National Feral Cat Day is Sunday, Oct. 16, and local animal rescue organizations are celebrating. Alley Cat Allies, a group that champions the humane treatment of all cats, launched National Feral Cat Day on their tenth anniversary in 2001 to raise awareness about feral cats (also known as community cats), promote the Trap-Neuter-Return process and "empower and mobilize the millions of compassionate Americans who care for them. "
Partner For Paws, a Sussex County-based 501c3 nonprofit organization that focuses on bringing rescue groups together to accomplish more, is heading up National Feral Cat Day in Delaware. Director Kate Hungerford of Ocean View says, "I always considered myself a dog person, but being in rescue, I got so many calls regarding needy cats. I just fell into it because there's such a void of cat resources in Delaware."

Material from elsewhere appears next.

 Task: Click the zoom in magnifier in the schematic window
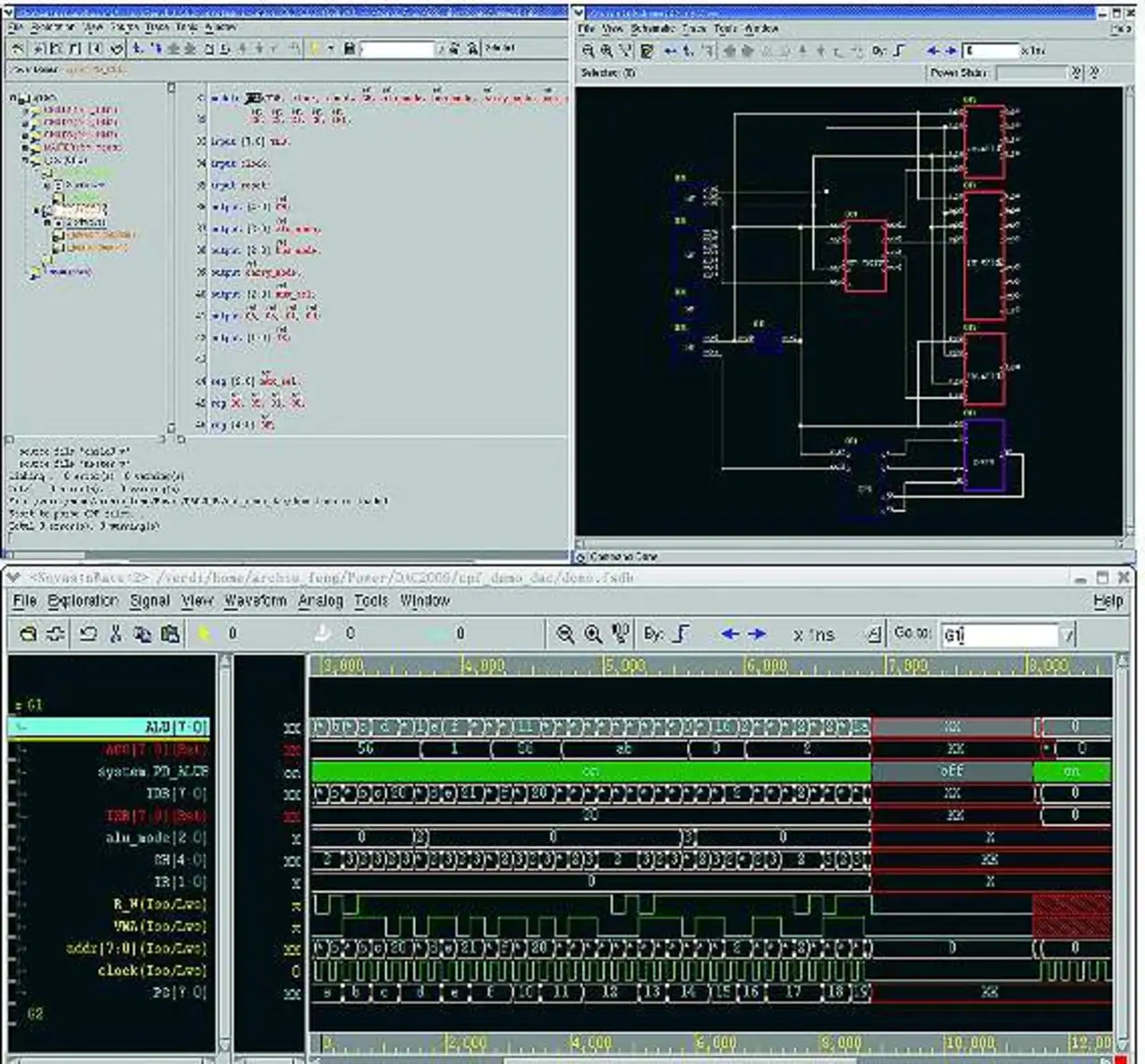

According to Alley Cat Allies:
- Cats have lived alongside humans for more than 10,000 years. They are part of the natural landscape. Feral cats, also called community or outdoor cats, are the same species as pet cats, live in groups called colonies and can thrive in every landscape. They are just as healthy as pet cats, but they are not socialized to humans and are therefore unadoptable.
- Trap-Neuter-Return is the only humane and effective approach to caring for community cats and stabilizing the cat population. From 2003 to 2013 the number of local governments with official policies endorsing TNR increased tenfold, with hundreds of cities and towns successfully carrying out TNR programs. That number continues to grow every year.
- In many cities, cats are still caught and brought to animal shelters and pounds, where most are killed. In fact, the shelter system is the number one documented cause of death for cats in the United States. About 70 percent of cats who enter shelters are killed there, and that number rises to virtually 100 percent for feral cats. That's why it's so important for people to join together to change policies and create compassionate communities for cats.
Partners for Paws has united Delaware animal rescue groups, including Compassion For Cats Of Delaware, Sussex TNR, Cats Around Town and Saved Souls Animal Rescue, to trap, neuter and return as many feral cats as possible Oct. 16. Brandywine Valley SPCA, a state-contracted organization, will be performing the surgeries. Rescuers from each group, as well as volunteers, will be out in the field throughout Sussex County, working to trap feral cats. Any cats that are trapped will then be taken for spaying or neutering and released in the same place the next day.
One notable aspect of the TNR practice is the ear tip. Feral cats that have been sterilized and given their rabies vaccination usually have one ear tipped to indicate their status. The procedure is done while they are sedated and heals quickly. To see a cat with a tipped ear, means someone has been working in the community to help the feral cat population.